EtherDelta Facing Investigation Over Exit Scam in China
EtherDelta Under Investigation in China for Possible Exit Scam
The decentralized exchange switched ownership, leading up to a token-based exit scam.
EtherDelta, one of the earliest and most widely used decentralized exchanges, is under investigation in China, local sources reported. A filing has been made to explore the nature of the scam, based on the sale of a token.
https://twitter.com/DoveyWan/status/1159166185516089344
Dovey Wan, co-founder and managing partner of Primitive, noted the first filings on the case, related to an earlier token sale. Wan noted that the Russian founder of Ether Delta, Zack Coburn, sold the exchange to its new owners in 2017. Jun Chen has been mentioned as one of the new owners of EtherDelta.
The new team issued the EDT token, a native exchange-based asset, which ended up in an exit scam. The criminal investigation and the involvement of the Chinese police force were an attempt to redress relatively large-scale personal financial losses, commented Wan.
EtherDelta has crossed the law in the past, especially the US regulations on crypto assets. Coburn was then ordered to pay a compensation of $300,000, with an additional interest rate of $13,000 and an additional fine of $75,000, for reportedly running an unregistered security exchange in a US jurisdiction. The US Securities and Exchange Commission thus created the conditions for Coburn to sell the exchange.
The exchange started to block New York-based IP addresses, despite being decentralized, as it turned out there was a central entity behind the market platform.
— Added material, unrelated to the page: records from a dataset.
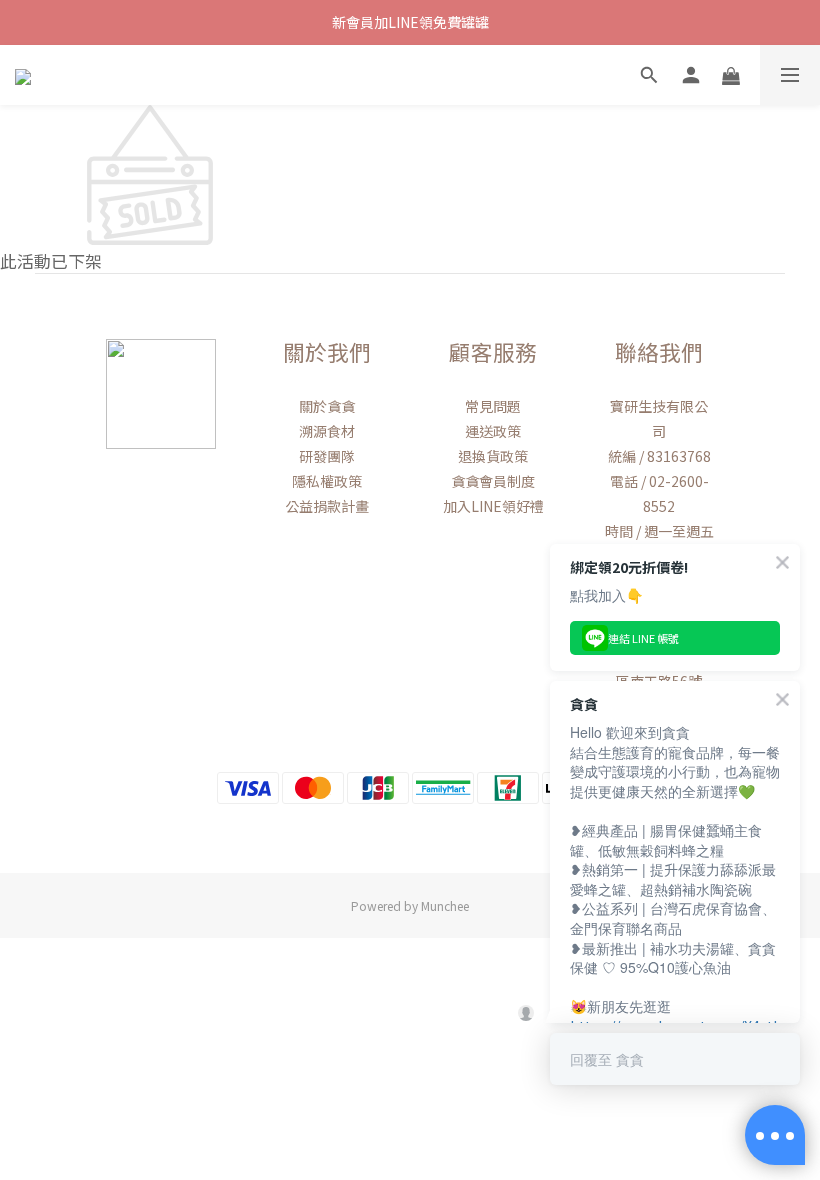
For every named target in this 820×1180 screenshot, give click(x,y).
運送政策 (493, 431)
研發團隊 (327, 456)
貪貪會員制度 (493, 481)
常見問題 (493, 406)
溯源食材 (327, 431)
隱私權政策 (327, 481)
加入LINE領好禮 (493, 506)
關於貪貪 (327, 406)
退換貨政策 (493, 456)
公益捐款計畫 (327, 506)
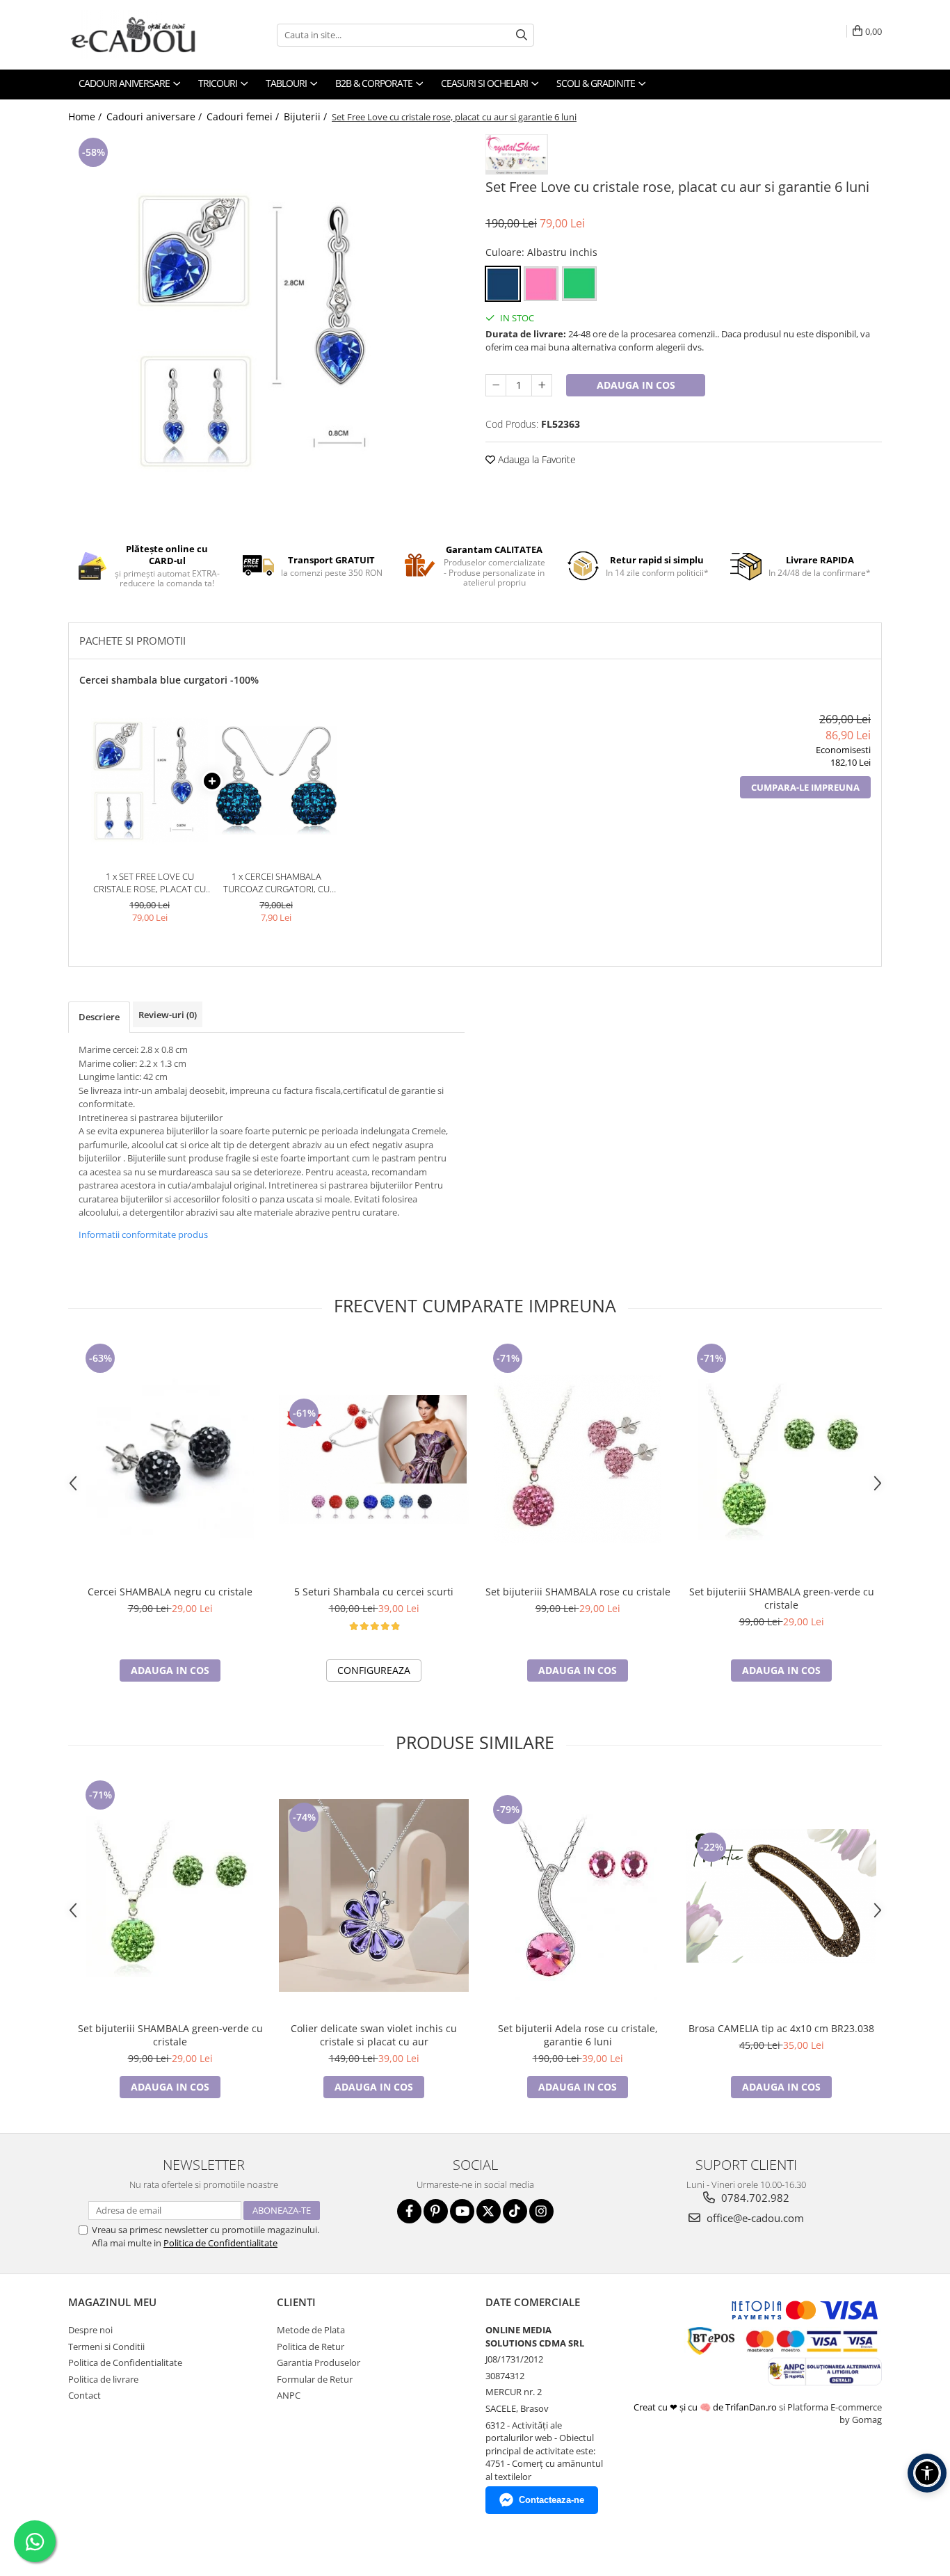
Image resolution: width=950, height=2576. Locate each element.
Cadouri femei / (244, 116)
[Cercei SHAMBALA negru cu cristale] (170, 1459)
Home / (86, 116)
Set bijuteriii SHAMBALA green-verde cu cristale (781, 1598)
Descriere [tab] (99, 1017)
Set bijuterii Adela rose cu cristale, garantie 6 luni (578, 2035)
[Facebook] (409, 2211)
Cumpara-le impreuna (805, 787)
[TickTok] (515, 2211)
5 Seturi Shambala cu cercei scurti (373, 1591)
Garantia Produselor (318, 2362)
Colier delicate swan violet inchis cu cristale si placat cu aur (374, 2035)
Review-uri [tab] (167, 1014)
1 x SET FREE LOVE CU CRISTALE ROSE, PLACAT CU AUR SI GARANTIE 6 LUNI (149, 883)
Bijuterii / (307, 116)
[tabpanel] (266, 329)
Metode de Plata (311, 2330)
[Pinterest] (436, 2211)
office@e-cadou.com (754, 2218)
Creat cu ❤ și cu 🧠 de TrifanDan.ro (706, 2407)
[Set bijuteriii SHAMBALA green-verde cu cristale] (781, 1459)
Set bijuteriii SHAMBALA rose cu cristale (577, 1591)
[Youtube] (462, 2211)
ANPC (288, 2395)
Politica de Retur (310, 2346)
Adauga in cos (636, 385)
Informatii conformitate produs (143, 1234)
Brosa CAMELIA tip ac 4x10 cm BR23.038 (781, 2028)
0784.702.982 (753, 2198)
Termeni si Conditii (106, 2346)
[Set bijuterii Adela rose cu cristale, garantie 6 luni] (578, 1896)
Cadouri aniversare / (155, 116)
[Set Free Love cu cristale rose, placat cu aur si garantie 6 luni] (266, 329)
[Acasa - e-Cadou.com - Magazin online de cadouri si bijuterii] (137, 34)
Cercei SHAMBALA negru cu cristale (170, 1591)
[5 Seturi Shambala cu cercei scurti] (374, 1459)
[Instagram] (541, 2211)
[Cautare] (521, 35)
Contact (84, 2395)
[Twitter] (488, 2211)
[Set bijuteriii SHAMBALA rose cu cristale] (578, 1459)
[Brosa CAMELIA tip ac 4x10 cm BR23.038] (781, 1896)
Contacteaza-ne (551, 2500)
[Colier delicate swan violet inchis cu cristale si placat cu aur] (374, 1895)
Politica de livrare (103, 2379)
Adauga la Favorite (535, 459)
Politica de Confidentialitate (220, 2243)
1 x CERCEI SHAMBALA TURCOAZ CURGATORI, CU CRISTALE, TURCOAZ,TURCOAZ (276, 883)
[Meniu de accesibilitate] (927, 2473)
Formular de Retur (315, 2379)
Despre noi (90, 2330)
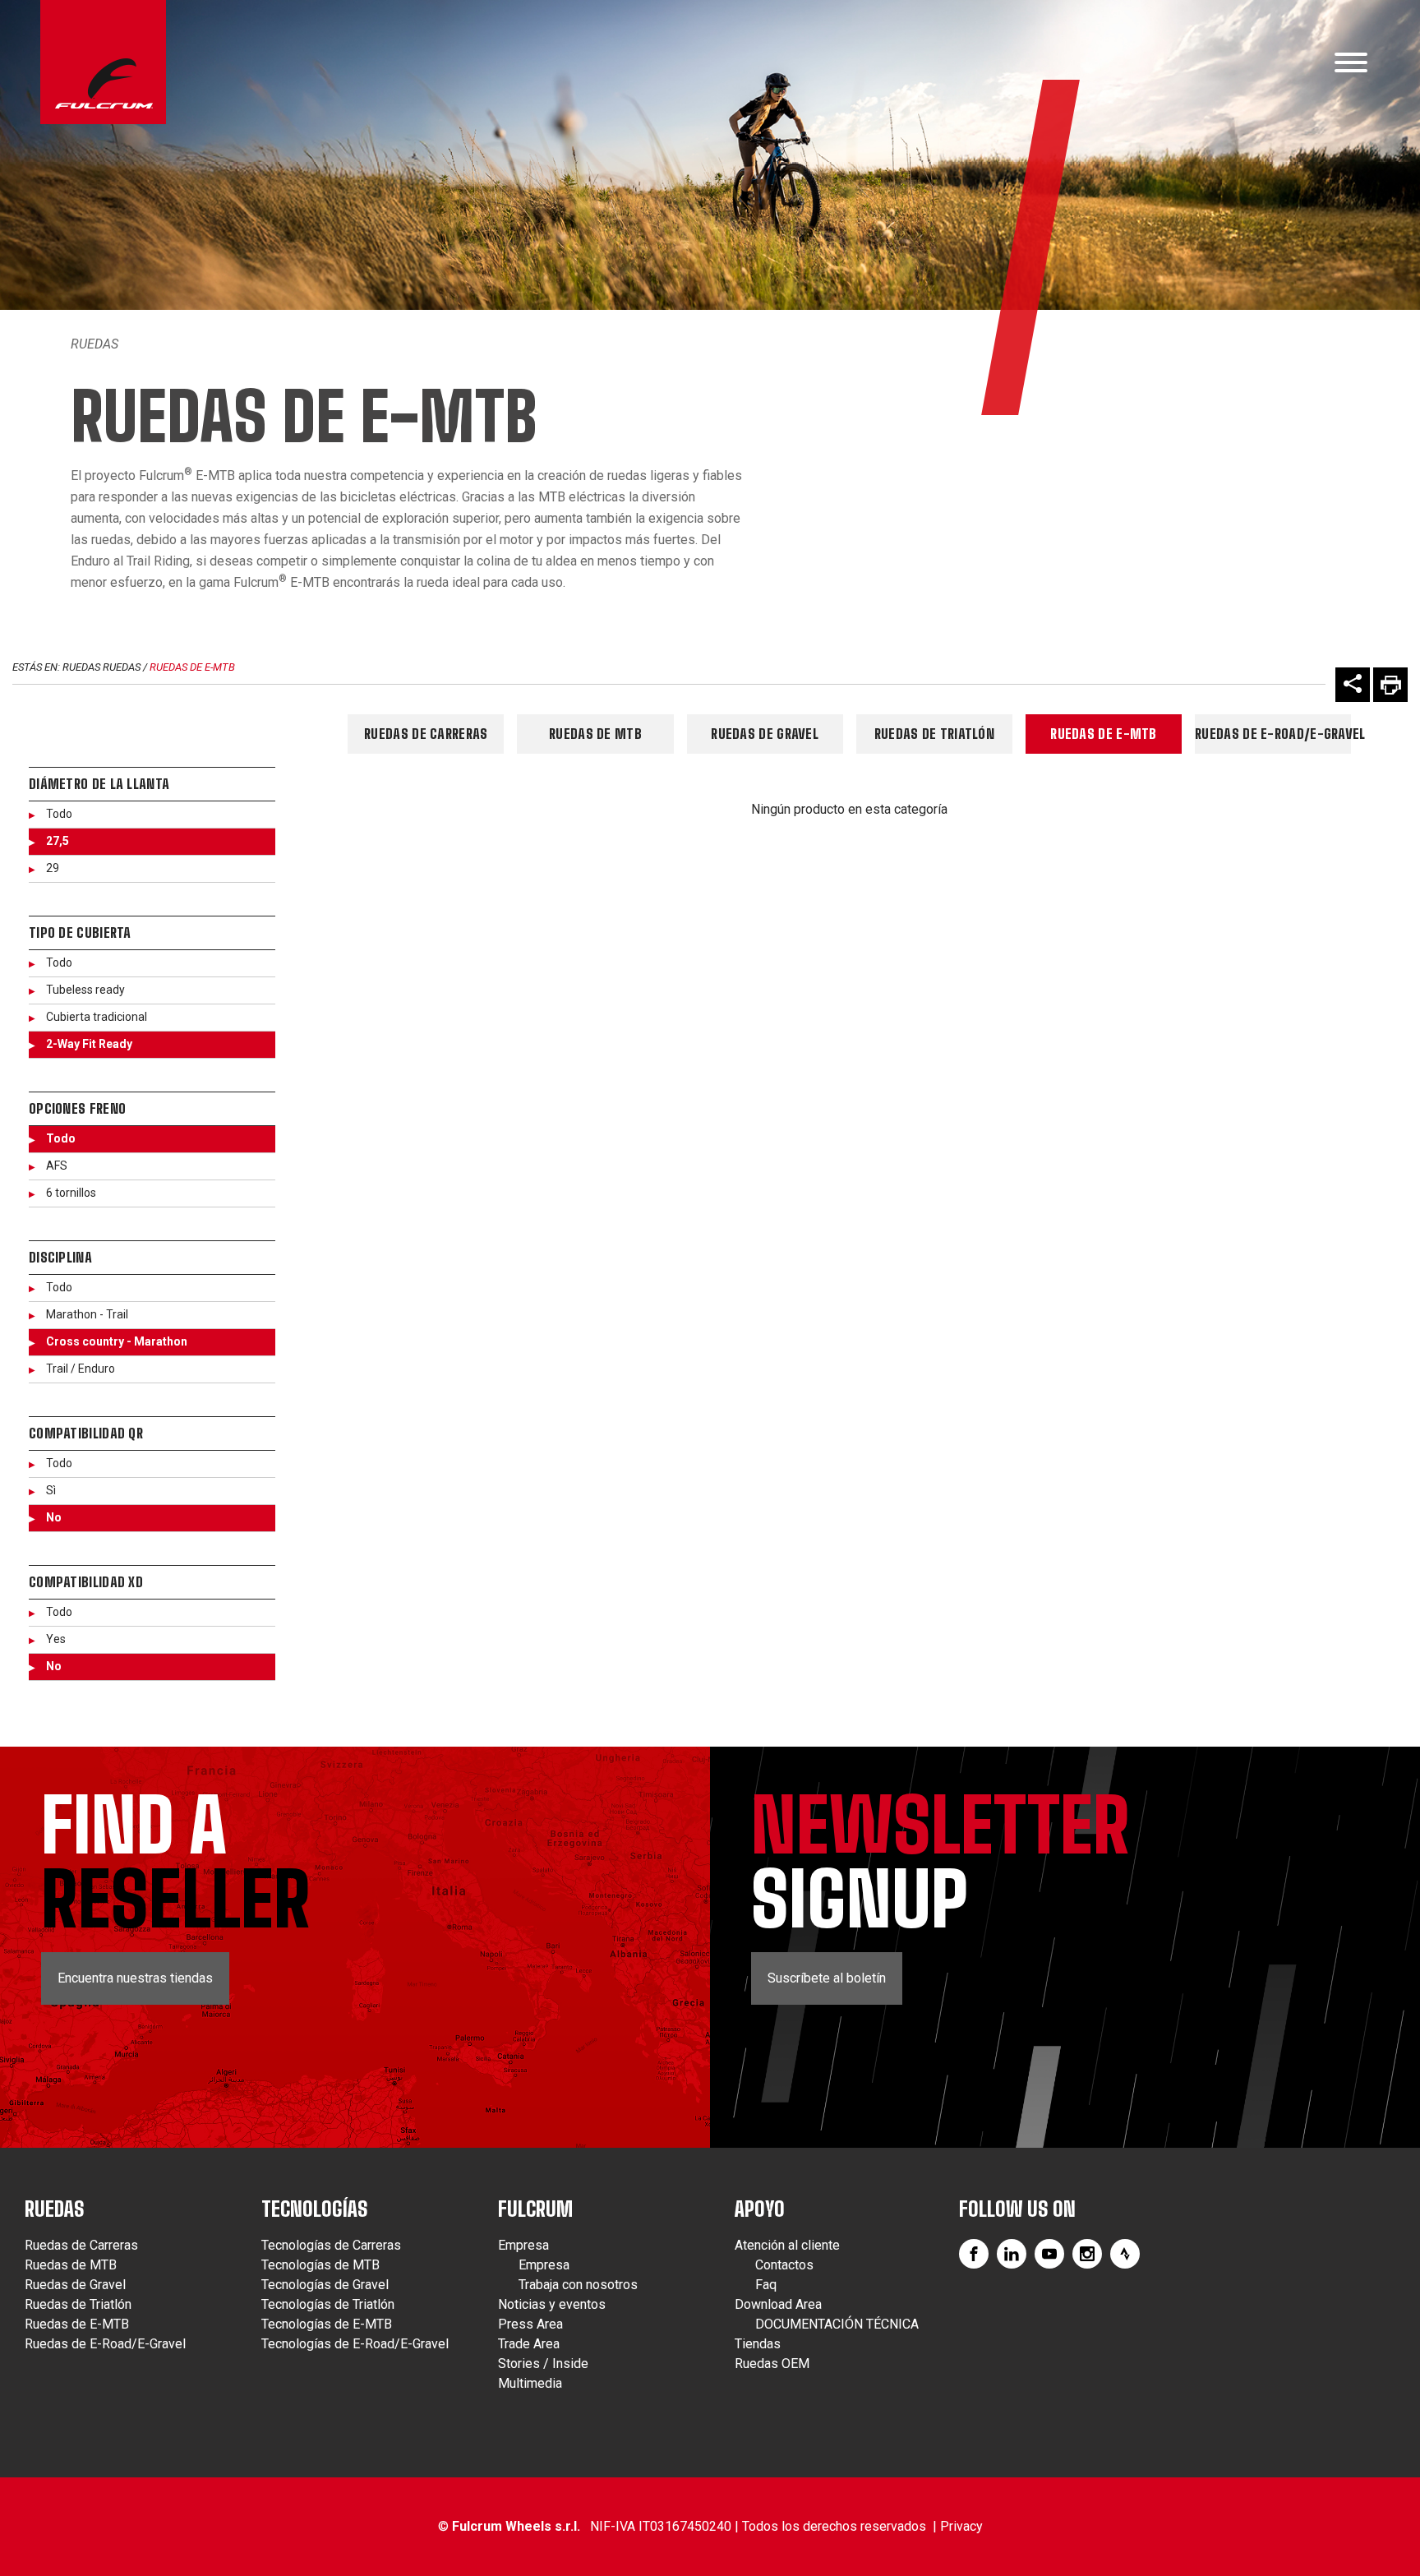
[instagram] (1087, 2254)
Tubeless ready (85, 989)
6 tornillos (71, 1192)
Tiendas (758, 2344)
The EtherDelta market has been a boon to ICOs and small-scale token projects, which managed to build liquidity.
The EDT token is currently inactive, with the last known price of $0.00024. The tokens created were 1.5 billion, but the exact number of participants in the token sale is unknown. The token sale coincided with the transfer of ownership between Coburn and the new Chinese owners about a year ago.